Write out every line of the records below in full, increasing each x and y coordinate in the answers by 93. Leave the pictures out.

Lines of data
◇ ◇ ◇ ◇ ◇

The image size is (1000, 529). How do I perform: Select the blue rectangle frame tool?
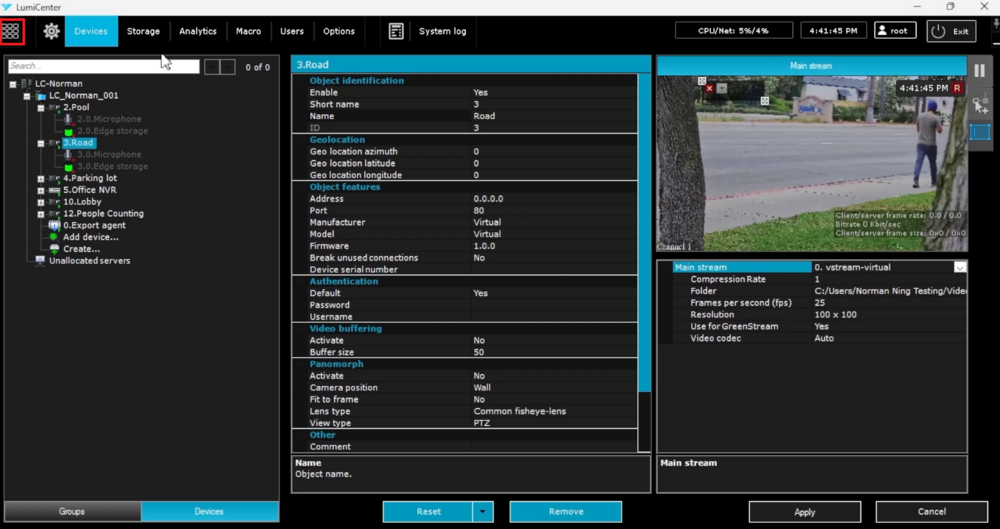pyautogui.click(x=979, y=132)
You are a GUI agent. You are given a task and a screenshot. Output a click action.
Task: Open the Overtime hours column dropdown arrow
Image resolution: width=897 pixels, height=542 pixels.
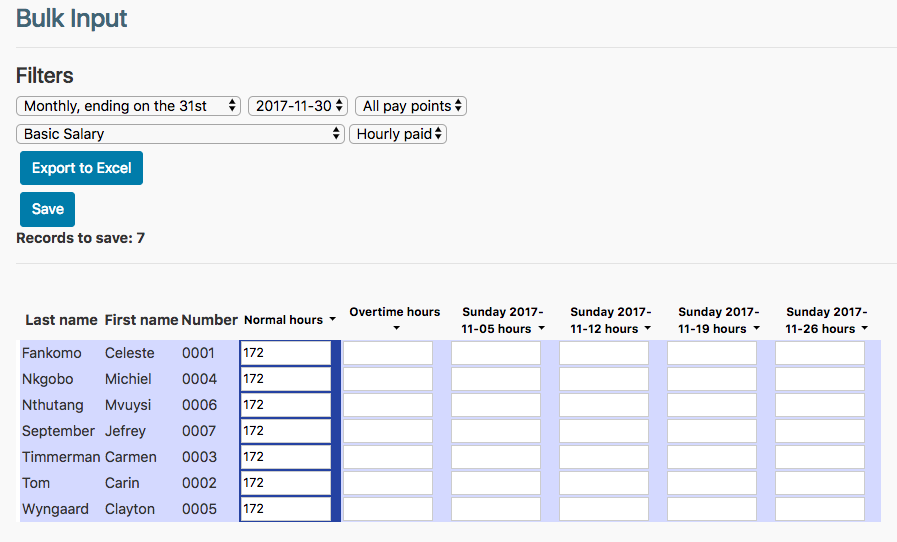(x=395, y=329)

◇ ◇ ◇ ◇ ◇

# Answer:
The image size is (1000, 529). How do I perform: Select the blue rectangle frame tool?
pyautogui.click(x=1072, y=225)
You are a GUI agent. You are given a task and a screenshot. Output a click action.
Task: Open the Overtime hours column dropdown arrow
Image resolution: width=897 pixels, height=542 pixels.
(x=488, y=422)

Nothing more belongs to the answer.